Badami

December 29, 2009

So it was a 6 hour bus trip from Hampi to Badami. I don’t usually mind the long bus trips, I put in my iPod and look out the window. Unfortunately – or some might say fortunately – I met an Irish guy on the bus. He didn’t stop talking, he wanted to talk the whole time. I eventually decided to try to sleep to shut him up. Don’t get me wrong, some company is good, some conversation is good and he was nice enough, but 6 hours is a long time on a very bumpy bus to be making chit-chat.

Then when I got there it was a little depressing. The reason I had decided to go to Badami is because of the caves, I’ll get to explaining the caves. Rooms were crap and expensive and loud, this pissed me off, especially since I spent 6 hours on a bus to get away from the noise.

So I decided to only spend 1 night and get out of there as soon as possible. In the morning I got up and went to the caves, I was in a bad mood and generally not feeling very happy. The caves changed all of that – well, the caves themselves were just caves, caves with amazingly detailed carvings and temples built in, but still caves. It was the school kids again that saved it.

This time I sat talking to a group of about 50 high school students and their teachers, they were all really lovely. People usually want to shake my hand, and the girls like to pat my arm or you could say ‘stroke’ This group was really funny because whenever a new teacher came forward and the principal showed up at one point, the girls made a really ig deal about me shaking their hand. It was really funny.

◇ ◇ ◇ ◇ ◇

Required actions:
#1 Condense the paragraph of the Badami entry that begins "So it was a 6 hour bus trip" into a shorter version that keeps its main facts.
#2 According to the Badami entry, why had the writer decided to go to Badami?
#3 Echo the part of the Badami entry that opens with the words containing "So I decided" and closes with "that saved it.".
Answer from the Badami entry alone, without drawing on outside knowledge.

◇ ◇ ◇ ◇ ◇

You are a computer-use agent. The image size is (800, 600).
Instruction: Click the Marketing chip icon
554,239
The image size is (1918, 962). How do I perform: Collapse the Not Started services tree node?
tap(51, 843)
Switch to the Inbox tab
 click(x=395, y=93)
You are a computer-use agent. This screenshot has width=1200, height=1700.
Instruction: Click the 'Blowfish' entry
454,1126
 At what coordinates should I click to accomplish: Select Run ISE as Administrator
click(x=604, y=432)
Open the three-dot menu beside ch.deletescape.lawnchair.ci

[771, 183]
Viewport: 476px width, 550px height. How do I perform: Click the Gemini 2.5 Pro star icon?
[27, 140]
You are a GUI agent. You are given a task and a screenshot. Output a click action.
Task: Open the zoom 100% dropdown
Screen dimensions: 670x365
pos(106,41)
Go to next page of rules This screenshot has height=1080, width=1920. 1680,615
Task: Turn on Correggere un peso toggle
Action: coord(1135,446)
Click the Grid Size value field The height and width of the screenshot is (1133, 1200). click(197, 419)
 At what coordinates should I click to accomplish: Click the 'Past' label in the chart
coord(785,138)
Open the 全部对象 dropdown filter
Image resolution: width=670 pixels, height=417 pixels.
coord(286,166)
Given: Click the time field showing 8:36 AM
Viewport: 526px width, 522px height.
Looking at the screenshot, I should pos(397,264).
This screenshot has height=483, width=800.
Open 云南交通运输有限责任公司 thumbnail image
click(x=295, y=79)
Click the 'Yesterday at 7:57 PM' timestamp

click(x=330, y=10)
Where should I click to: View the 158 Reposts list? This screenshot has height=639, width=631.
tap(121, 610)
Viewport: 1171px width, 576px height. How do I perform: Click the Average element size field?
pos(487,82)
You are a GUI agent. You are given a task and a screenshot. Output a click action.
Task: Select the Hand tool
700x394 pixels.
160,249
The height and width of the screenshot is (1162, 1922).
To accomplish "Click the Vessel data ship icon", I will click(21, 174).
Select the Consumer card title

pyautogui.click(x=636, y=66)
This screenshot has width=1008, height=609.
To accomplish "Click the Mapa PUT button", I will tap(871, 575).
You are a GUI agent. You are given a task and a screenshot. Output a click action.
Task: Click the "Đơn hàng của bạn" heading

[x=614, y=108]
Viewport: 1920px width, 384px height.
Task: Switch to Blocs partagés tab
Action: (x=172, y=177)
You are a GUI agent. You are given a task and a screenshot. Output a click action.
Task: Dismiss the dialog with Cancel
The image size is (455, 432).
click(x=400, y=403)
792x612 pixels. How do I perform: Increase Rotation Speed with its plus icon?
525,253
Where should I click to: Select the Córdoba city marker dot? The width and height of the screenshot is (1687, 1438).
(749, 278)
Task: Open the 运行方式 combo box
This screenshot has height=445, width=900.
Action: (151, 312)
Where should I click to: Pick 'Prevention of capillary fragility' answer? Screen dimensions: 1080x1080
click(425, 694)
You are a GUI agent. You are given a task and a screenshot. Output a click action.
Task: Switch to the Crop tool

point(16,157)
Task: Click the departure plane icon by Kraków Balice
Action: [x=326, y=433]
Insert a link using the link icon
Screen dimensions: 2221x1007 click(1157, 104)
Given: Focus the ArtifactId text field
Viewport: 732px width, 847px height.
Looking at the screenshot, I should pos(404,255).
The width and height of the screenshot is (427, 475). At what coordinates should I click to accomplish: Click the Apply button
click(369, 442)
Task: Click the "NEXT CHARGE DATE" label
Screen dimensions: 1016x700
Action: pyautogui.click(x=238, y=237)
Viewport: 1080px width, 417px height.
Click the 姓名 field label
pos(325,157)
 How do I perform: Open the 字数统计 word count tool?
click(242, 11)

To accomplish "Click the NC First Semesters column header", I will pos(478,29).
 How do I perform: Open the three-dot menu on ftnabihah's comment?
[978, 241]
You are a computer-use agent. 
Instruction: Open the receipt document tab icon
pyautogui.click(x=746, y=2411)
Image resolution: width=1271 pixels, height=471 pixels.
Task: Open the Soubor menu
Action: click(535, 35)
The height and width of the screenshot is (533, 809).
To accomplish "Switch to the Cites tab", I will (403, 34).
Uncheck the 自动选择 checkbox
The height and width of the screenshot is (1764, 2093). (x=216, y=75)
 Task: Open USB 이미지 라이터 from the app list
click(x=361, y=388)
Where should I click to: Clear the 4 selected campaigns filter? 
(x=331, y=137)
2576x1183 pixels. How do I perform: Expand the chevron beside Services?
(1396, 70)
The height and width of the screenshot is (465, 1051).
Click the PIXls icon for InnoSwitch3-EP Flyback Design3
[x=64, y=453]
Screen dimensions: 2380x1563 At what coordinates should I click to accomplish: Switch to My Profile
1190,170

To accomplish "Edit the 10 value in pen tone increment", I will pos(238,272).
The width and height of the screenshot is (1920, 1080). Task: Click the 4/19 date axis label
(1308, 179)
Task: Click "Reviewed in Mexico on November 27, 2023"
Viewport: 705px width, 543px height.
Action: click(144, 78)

◇ ◇ ◇ ◇ ◇

Responses for each task:
#1 The bus ride from Hampi to Badami took 6 hours. The writer usually handles long trips by listening to an iPod and looking out the window. This time, an Irish guy on the bus talked nonstop. He was nice enough, but the writer eventually tried to sleep to quiet him, finding 6 hours of chit-chat on a very bumpy bus too long.

#2 The writer went to Badami because of the caves.

#3
So I decided to only spend 1 night and get out of there as soon as possible. In the morning I got up and went to the caves, I was in a bad mood and generally not feeling very happy. The caves changed all of that – well, the caves themselves were just caves, caves with amazingly detailed carvings and temples built in, but still caves. It was the school kids again that saved it.